Quel avenir a le programme IBC ? En introduisant en 2000 un programme de partenariat commercial, les États-Unis avaient en vue de faire avancer du bas vers le haut leur projet de zone de libre-échange des Amériques. Les négociations sont interrompues depuis 2005 et le projet est à l’article de la mort. Par contre, ils ont signé plusieurs accords bilatéraux de libre-échange, en particulier avec les cinq pays d’Amérique centrale et la République dominicaine (ALEAC-RD). Tout comme cela avait le cas pour le Mexique avec l’ALENA, les six pays de l’ALEAC-RD perdent automatiquement le bénéfice du « traitement spécial et différencié » et les privilèges liés au programme IBC. Les six pays de l’ALEAC-RD représentent les deux tiers des importations américaines en provenance de la zone IBC. Il en ira de même du Panama avec lequel les États-Unis sont parvenus à un accord en décembre 2006.

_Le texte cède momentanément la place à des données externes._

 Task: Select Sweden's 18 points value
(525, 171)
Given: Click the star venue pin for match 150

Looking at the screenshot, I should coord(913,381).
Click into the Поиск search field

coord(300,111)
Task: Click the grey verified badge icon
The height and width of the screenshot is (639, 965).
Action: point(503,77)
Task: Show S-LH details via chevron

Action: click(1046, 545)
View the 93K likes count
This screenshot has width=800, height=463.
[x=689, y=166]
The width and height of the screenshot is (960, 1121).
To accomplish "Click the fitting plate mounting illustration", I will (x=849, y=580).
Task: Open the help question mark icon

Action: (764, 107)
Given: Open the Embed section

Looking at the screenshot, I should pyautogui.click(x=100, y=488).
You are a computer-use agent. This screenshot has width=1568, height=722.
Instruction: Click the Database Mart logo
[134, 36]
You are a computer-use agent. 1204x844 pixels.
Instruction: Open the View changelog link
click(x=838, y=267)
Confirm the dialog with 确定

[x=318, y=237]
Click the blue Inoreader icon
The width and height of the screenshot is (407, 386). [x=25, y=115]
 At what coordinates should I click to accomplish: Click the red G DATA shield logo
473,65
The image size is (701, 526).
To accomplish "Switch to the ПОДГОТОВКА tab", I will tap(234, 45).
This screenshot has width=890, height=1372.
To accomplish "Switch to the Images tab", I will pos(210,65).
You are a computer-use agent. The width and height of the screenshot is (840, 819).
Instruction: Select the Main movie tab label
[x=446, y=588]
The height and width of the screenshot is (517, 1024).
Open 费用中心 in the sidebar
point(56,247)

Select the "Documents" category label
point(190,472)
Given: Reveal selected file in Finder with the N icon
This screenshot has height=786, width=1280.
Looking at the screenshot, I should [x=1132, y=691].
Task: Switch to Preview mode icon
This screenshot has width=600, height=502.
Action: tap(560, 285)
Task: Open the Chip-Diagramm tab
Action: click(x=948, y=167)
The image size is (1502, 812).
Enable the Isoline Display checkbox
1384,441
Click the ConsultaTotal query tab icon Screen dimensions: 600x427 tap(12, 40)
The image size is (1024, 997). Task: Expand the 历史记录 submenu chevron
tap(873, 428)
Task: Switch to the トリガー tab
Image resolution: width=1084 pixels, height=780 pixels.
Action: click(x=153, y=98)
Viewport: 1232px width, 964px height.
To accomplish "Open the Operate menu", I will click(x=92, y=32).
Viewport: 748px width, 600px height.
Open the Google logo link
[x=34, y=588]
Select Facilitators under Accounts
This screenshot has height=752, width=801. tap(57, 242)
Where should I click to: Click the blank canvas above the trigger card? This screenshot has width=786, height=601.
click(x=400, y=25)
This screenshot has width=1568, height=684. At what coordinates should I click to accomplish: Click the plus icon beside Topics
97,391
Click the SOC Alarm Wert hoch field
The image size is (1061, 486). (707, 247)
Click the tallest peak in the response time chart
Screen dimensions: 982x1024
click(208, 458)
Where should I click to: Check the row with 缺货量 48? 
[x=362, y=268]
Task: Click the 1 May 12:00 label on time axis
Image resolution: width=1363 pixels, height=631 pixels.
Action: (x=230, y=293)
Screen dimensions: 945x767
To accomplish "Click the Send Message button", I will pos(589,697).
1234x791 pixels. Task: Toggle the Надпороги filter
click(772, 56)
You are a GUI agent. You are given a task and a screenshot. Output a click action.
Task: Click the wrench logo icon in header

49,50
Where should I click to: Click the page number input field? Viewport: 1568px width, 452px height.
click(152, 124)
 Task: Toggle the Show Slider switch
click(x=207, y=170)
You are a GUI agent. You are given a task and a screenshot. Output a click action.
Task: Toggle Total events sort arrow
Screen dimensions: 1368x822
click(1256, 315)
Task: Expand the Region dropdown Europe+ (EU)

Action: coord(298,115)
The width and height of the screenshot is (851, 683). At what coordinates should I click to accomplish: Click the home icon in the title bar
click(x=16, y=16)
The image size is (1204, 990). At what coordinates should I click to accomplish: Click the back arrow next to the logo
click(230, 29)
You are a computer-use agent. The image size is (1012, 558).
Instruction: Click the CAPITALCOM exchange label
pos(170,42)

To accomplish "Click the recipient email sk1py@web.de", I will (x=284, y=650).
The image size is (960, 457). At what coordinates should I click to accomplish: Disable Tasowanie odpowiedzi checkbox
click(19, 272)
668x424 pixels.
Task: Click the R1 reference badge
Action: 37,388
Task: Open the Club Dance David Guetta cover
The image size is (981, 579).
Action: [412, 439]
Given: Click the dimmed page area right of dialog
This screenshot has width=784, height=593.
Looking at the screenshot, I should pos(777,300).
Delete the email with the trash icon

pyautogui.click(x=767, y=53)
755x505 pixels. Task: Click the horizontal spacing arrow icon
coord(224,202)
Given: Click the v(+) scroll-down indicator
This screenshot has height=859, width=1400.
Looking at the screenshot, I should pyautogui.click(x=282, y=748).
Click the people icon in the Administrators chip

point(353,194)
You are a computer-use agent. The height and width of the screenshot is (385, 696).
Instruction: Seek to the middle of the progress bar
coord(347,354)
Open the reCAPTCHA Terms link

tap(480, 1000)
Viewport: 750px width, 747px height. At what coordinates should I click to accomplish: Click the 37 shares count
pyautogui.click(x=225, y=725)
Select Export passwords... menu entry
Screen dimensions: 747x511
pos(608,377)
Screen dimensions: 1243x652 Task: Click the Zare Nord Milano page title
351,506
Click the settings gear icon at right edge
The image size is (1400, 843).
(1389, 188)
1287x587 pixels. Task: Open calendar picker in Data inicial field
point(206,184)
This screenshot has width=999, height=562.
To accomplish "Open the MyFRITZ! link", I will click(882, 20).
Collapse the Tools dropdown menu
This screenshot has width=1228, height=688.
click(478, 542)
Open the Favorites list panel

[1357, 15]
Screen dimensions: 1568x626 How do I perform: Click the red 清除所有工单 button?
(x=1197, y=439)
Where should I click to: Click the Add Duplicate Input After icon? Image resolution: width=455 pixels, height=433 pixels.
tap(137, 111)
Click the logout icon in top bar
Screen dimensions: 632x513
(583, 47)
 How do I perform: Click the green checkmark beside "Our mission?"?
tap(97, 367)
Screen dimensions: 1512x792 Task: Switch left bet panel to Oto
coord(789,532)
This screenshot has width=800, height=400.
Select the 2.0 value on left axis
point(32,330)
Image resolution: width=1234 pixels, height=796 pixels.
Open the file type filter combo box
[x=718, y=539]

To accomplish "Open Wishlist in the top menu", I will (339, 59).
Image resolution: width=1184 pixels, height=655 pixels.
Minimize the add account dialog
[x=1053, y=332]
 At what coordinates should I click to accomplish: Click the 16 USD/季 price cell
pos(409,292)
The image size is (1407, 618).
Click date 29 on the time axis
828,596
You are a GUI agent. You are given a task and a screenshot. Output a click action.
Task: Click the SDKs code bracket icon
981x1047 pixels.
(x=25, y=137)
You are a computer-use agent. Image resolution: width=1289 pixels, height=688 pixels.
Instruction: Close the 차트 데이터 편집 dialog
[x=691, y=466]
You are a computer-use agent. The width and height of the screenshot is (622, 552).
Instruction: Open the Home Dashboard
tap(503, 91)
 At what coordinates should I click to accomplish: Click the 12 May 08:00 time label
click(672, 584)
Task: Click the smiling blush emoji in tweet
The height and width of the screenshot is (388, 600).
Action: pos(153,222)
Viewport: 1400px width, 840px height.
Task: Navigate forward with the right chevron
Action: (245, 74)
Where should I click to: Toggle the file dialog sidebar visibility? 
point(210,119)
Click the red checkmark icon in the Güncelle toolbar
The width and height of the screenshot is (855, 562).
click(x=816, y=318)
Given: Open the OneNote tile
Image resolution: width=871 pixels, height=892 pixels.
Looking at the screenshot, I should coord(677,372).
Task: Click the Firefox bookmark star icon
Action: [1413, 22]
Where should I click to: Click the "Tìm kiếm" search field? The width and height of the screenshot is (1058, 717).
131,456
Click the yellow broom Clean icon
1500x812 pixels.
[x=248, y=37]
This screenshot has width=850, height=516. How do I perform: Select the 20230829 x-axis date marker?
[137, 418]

Des pourparlers sont également en cours avec les autres pays des Caraïbes, ce qui donne à penser que le programme est voué à disparaître progressivement au profit d’accords de libre-échange, sauf peut-être dans le cas d’Haïti. Ce pays bénéficie depuis décembre 2006 d’un programme spécifique (Haitian Hemispheric Opportunity through Partnership Encouragement (HOPE) Act) ; ce programme élargit les avantages commerciaux et reprend les mêmes critères d’attribution que l’AGOA.

Références

Gouvernance Globale du Travail (GGT) ggt @uqam.ca Plan du site Haut Haut
Université du Québec à Montréal (UQAM)    Institut d'études internationales de Montréal (IEIM)    Centre d'études sur l'intégration et la mondialisation (CEIM)    CANADA    Ressources humaines et Développement social Canada    Conseil des relations internationales de Montréal (CORIM)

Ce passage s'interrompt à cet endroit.